In the United States, real estate plays a very significant role in economic activity. Every day, hundreds or thousands of transactions occur in which individuals and organizations buy and sell land and buildings. Before the advent of the Internet, real estate listings constituted one of the major driving forces in newspaper advertising and a major source of revenue for newspapers. Federal, state and local governments in turn earn tax revenues from income derived by newspapers from advertising.
Let us drill down further. When someone decides to sell a piece of real estate, that person thereby launches a series of transactions that will result in a stream of income flows to many other players. We have mentioned the newspapers who may have carried an advertisement for the property. Next, the real estate agent that "lists" the property for sale. That agent earns a fee for doing so. Again, Federal, state and local governments get tax revenue from the agent's fee.
The person who wants to buy the property (the buyer) engages the services of a realtor to make an offer on the property. A search has to be conducted of the public records to make sure that the property actually belongs to the seller and that any liens on the property are known to all parties. The title company will receive a fee, on which Federal, state and local governments will again earn tax revenue.
The property will have to be insured against fire and other risks. The insurance company will earn a fee, on which Federal, state and local governments will earn tax revenue.
When the transaction is finally consummated ("closed"), more fees will be paid to a variety of people involved in the transaction—couriers who will ferry the documents from place to place, archivists who record the transaction and store the records relating to the transaction so that anyone with an interest can access them. Federal, state and local governments get another opportunity to exact their pound of flesh.
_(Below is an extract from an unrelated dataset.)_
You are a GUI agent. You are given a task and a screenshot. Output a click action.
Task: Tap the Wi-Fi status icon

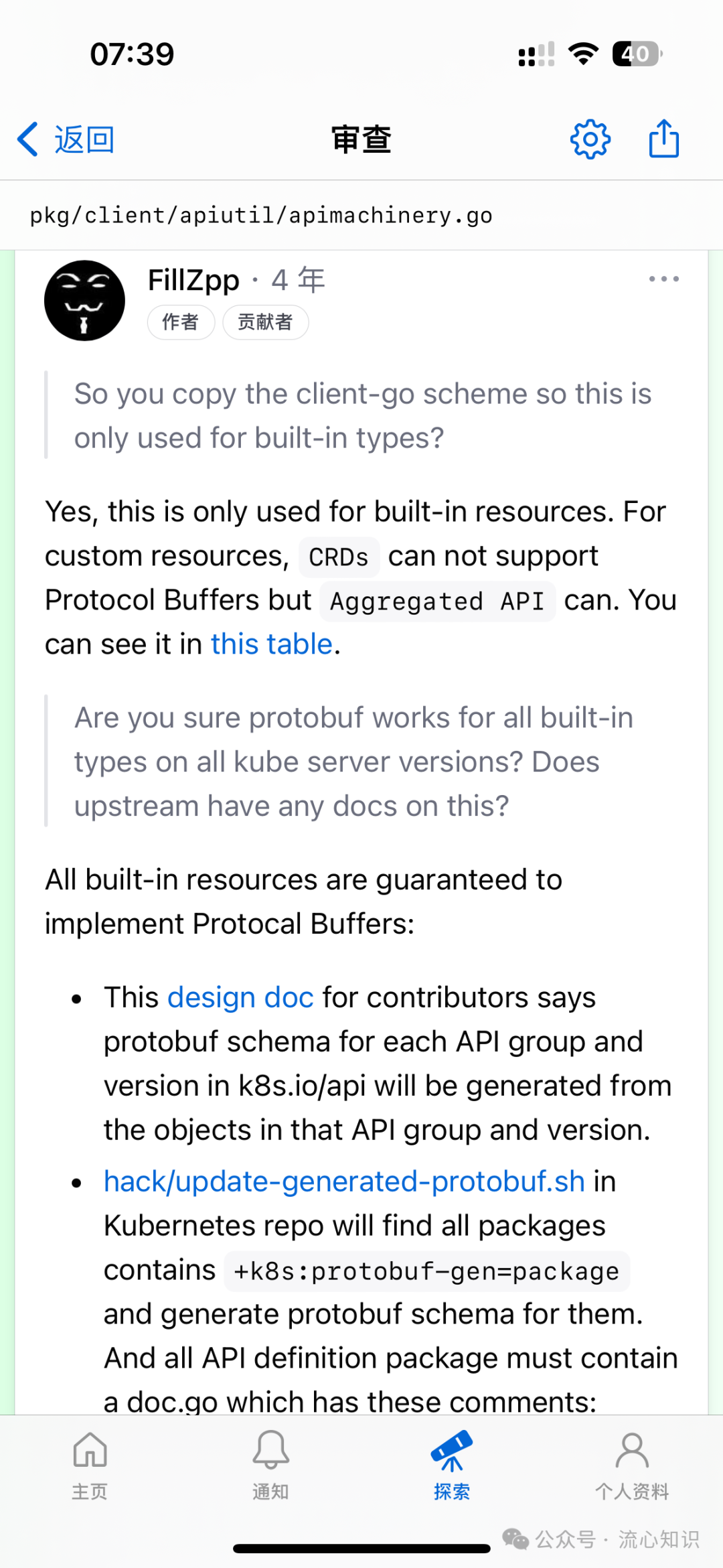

It is unlikely that the property would have been purchased for cash. A mortgage broker most likely would have arranged for the buyer to borrow money to buy the property. The broker and mortgage bank thus earn revenue from the transaction, and that revenue once again is subject to tax by the Federal, state and local governments.
When the property is purchased there is an opportunity for other players to benefit from the transaction—-gardeners, plumbers, carpenters, masoners—any number of artisans and professional tradesmen who will service the property.
The point I am making is that a robust real estate market can have a huge multiplier effect on an economy. Real estate transactions in Liberia are mainly limited to construction and leasing. We do not have an active re-sale market. Hence, we are missing out on many of the benefits that are associated with active re-sale housing markets.
A large part of the reason for that is antiquated provisions in our Constitution that limits the sale of real property. When I left the United States, I did not put the houses I had bought on my head and bring them to Liberia. What I did was to add value to the US economy. If foreigners are allowed to own real property—-land and buildings—-they will not put these assets on their head when they leave the country and take them to Beirut, Calcutta, London or New York.
And for those who fear that allowing foreigners to own land will result in their buying up all of the land, I repeat the statistic I stated in last week's column. We, all of us combined, are currently only inhabiting 4% of Liberia's land mass. The buying spree by foreigners would have to be on a gigantic scale before we ran out of land.
Moreover, for any foreigner to buy land, he would have to have a willing Liberian seller wanting to sell his/her land. And there is the philosophical question. If I wish to sell a parcel of land that I own, should the government, any government, have the right to dictate to me whom I should sell it to?